Does that all make sense so far?

Management

Management

  • There is no need for a face-to-face meeting to assess this child, as the child has already been evaluated for this condition twice, with the most recent assessment occurring just four days ago. 
  • Advise keeping a symptom diary to help identify potential triggers, monitor the frequency and pattern of episodes, and guide future management.
  • Advise avoiding dark chocolate, as this appears to be a possible trigger for her symptoms.
  • Recommend paracetamol or ibuprofen during acute episodes to manage pain.
  • If episodes become more frequent, start to interfere with school attendance, or significantly affect her day-to-day life, consider referral to a paediatrician for further evaluation and possible preventative treatments.
  • Advise the mother to seek urgent medical advice if patient (Sophie) develops new symptoms such as constant or worsening pain, fever, vomiting, weight loss, or if the nature of the pain changes.
  • Offer a follow-up review in 4–6 weeks to assess progress, discuss the symptom diary, and adjust the plan if needed. 
  • Inform the mother that abdominal migraines can sometimes be a sign that a child may be more likely to develop regular migraines later in life, especially with a family history. However, not every child with abdominal migraines will develop them, and some children may grow out of it as they get older.
  • Reassure the mother that this is unlikely to be irritable bowel syndrome (IBS), as IBS usually involves ongoing bowel symptoms such as diarrhoea or constipation, which Sophie does not have

Learning point from this station:

Abdominal migraine is a recognised functional gastrointestinal disorder in children, characterised by episodic abdominal pain in the absence of identifiable structural or biochemical abnormalities. It typically presents with generalised abdominal pain, often accompanied by nausea and vomiting but with no headache during the episode. It is more common in children with a personal or family history of migraine. Some children may go on to develop typical migraines later in life, while others experience them separately.

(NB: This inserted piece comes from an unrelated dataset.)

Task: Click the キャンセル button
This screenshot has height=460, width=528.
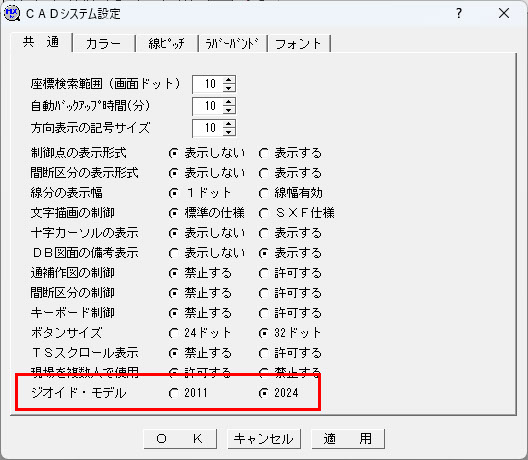Action: tap(264, 439)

Management of abdominal migraine is broadly similar to that of typical migraine headaches, focusing on trigger avoidance, lifestyle adjustments, and pain relief during episodes. Referral to paediatrics may be considered in more severe or disruptive cases. It is also important to explore the impact on school and wellbeing, and to address parental anxiety through clear explanation and follow-up planning.